Digitalization of Operations: Brains vs Brawn
After so many years of reduced spending, oil and gas operators are expected to significantly increase spending for both Opex and Capex in 2022 and beyond. With many old hedges dropping off and commodity prices soaring, cashflow will be strong in the energy space for operators. At least some of this windfall will trickle down to increasing production. While slow to concede, these same companies are now expected to offer modest price increases to those who have served them faithfully throughout the years. This is a highly anticipated change in the market as both price and volume of work will likely see double digit increases this year. For many, the result will be finally turning the corner on positive cash flow, providing relief from a couple of years of liquidity worries. Even recently, many companies small and large have been forced to auction off assets just to cover payroll. All this to say, oil and gas service companies are not likely to enter quickly into a season of abounding prosperity any time soon.

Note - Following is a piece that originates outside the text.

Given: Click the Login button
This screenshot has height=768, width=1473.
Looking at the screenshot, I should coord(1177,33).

With this said, most expect (if not hope) the next few years will offer a relief from the trials of the past that were fueled by rock bottom commodity prices coupled with a countless year of undisciplined capital funding new and aggressive competition. The planets are aligned to take advantage of a remarkable time in our industry where the opposite is in play. Oil and gas prices seem stable, and few deals are being done to bring in new assets to the market. M&A in the OFS space is almost nonexistent other than cashless mergers. While producer energy stocks have rebounded in dramatic fashion, only the top shelf OFS equities have enjoyed any real appreciation back toward normal stock prices. Exits (for now!) for almost every form of OFS company are not expected in the foreseeable future as the only capital available for such buyouts is illiquid stock from small cap OFS players.

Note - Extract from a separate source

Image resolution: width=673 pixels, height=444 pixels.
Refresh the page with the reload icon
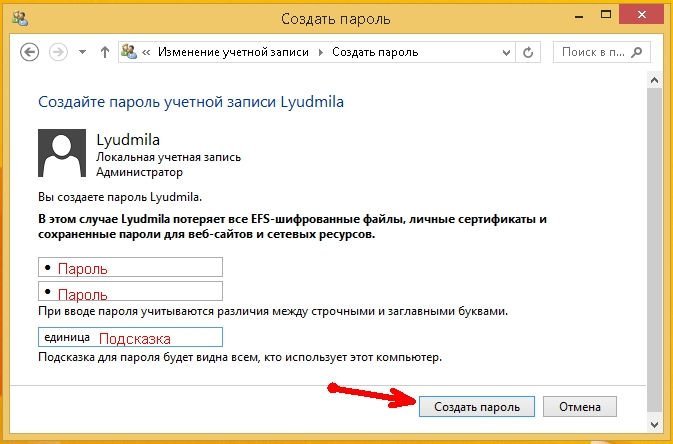tap(528, 52)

Its abundantly clear to managers that double digit growth will put pressure on tired people and support systems. All attempts to increase EBITDA margins beyond the anemic single digits many have reported will be the result of smart managers putting into play new ideas compared to the old way of working people harder and staffing up only when people are at a breaking point. Any hope of cash distributions to ownership is simply a fantasy unless real change is brought to navigating this once in a lifetime opportunity to grow into an expanding, yet stable OFS market. Management teams are going to have to run their companies smarter than ever with less access to growth capital than ever and less focus on exit than ever.
Winners in this new fight will almost certainly turn to data to make these decisions. Critical information related to job costing, daily P&L’s, accurate projections, DSO, DPO, real time inflation impacts, asset utilization, employee turnover, QHSE, ESG, and more will all impact the balance sheet. Time and time again, CFO’s and boards turn to the ERP to solve these problems. It makes sense as some of these systems cost more than house for even the most modest of packages. The problem remains that the ERP was never intended to solve these issues. As a result, those doing the work have to resort to the time and proven excel spreadsheet to digitize any solution to their operational woes. In turn, this method results in more and more time spent on manual processes to provide the data needed to make key decisions about very limited spending ability. This ultimately results in hiring more people doomed to be laid off when things slow down.
Operational management systems are there which offer ways to consolidate all things operational in real time both offline and online. The best CEO’s have access to real time revenue, costs, and formulaic projections for their business that can only be provided by data captured in the cloud and not on a file on a spreadsheet. The strongest companies rely on electronic invoicing and ticketing
and have shaved weeks or months off their DSO’s. CFO’s and CEO’s are listening to the people doing the work out of the office and giving them the digital tools to be successful at the things that make the entire company successful. Effective safety managers produce tremendous amounts of data from inspections and incidents to identify and prevent dangerous trends. Shop and asset managers are brilliantly able to know where each asset is and are aware of when that asset needs maintenance long before it becomes urgent. Ops managers know daily revenue down to customer, job, and service type. They know their costs by job and any labor, repairs, third party costs or supplies are tracked by job by day. Dispatchers have a broad view of available people and assets. Sales professionals have perspective on every lead and where they are in the process. Effective AR processes always include real time digitization of tickets for immediate and time tracking of approval to expedite invoicing therefore shrinking DSO. This list goes on and on.
In summary, the winners are digitizing operations at every level so they can spend more time implementing new forward-thinking strategy that the competition can’t employ because the company across the road is always spending its time and increased margins mending the same old self-inflicted wounds. The next few years will show a fascinating evolution or even revolution of the OFS space and how it uses digitization and data to improve every aspect of the sector. For those who refuse to embark on this change, time will tell if brain vs brawn prevails.